Changes since 03/12/2000
- Added default display methods, which allow string display to be routed through a method of the active “self” object in effect each time a string is displayed and each time an expression embedded in a string via the << >> syntax is displayed. This powerful new feature allows for per-object output filtering, and allows for “stateful” filtering (in that the filtering function is a method of the object that initiated the filtering, and can therefore look at properties of “self” to perform its work).
- Added the “short form” anonymous function syntax, which is much more compact than the long form, but can only be used to define functions that consist solely of a single expression.
- Added the
subset()
andapplyAll()
methods to the array and list intrinsic classes. - Added documentation for the List intrinsic class.
- Added the
-cs
interpreter option, which allows the user to specify a character set to use for the display and keyboard. Refer to the new interpreter section in the documentation. - As mentioned above, there is a new section on the interpreter in the documentation.

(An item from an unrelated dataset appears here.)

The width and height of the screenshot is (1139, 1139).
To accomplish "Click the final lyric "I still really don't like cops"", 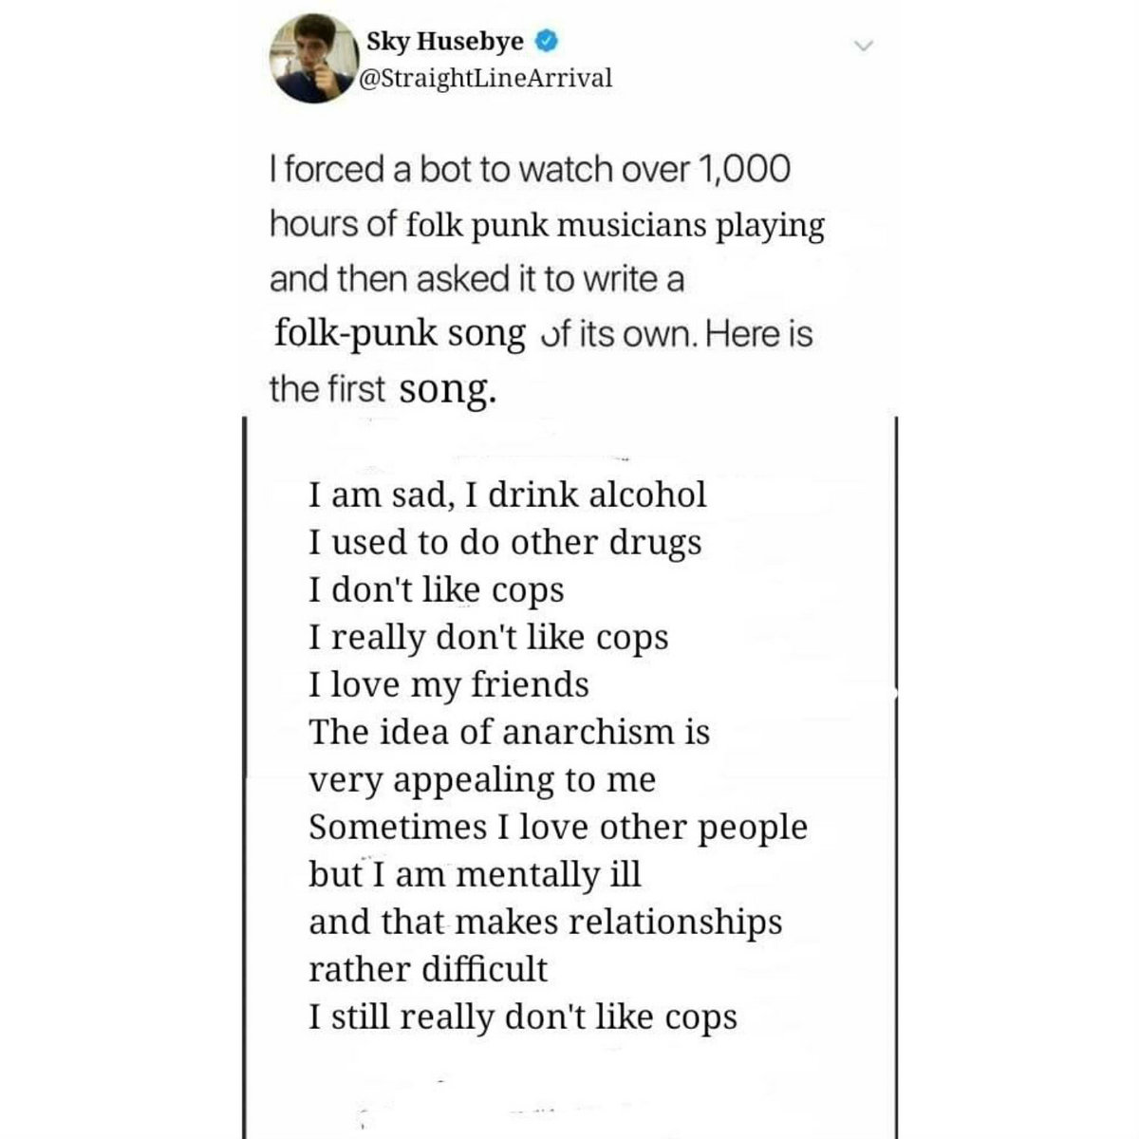I will [523, 1017].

- The TADS 3 HTML interpreter and debugger for Windows now use a separate registry key for storing their preference settings. In addition, the TADS 3 debugger’s global preferences file is now called HTMLTDB3.TDC. These changes should allow TADS 2 and TADS 3 installations to co-exist independently on a single system, without affecting one another’s stored configuration settings.
- Anonymous function objects are now represented by their own intrinsic class. This is a mostly internal change, but does have the benefit of enabling the debugger to display the type of an anonymous function object (before, the debugger only knew that they were objects).
- Made some internal changes to the way anonymous function context objects are implemented to make them more efficient. (In particular, context objects are now arrays, not TADS objects; array index lookup is faster than TADS object property lookup.)
- Moved the code to Visual C++ 6 (which involved no changes, not surprisingly, although the new C++ compiler caught a few dubious constructs and generated helpful warnings, all of which have been cleaned up).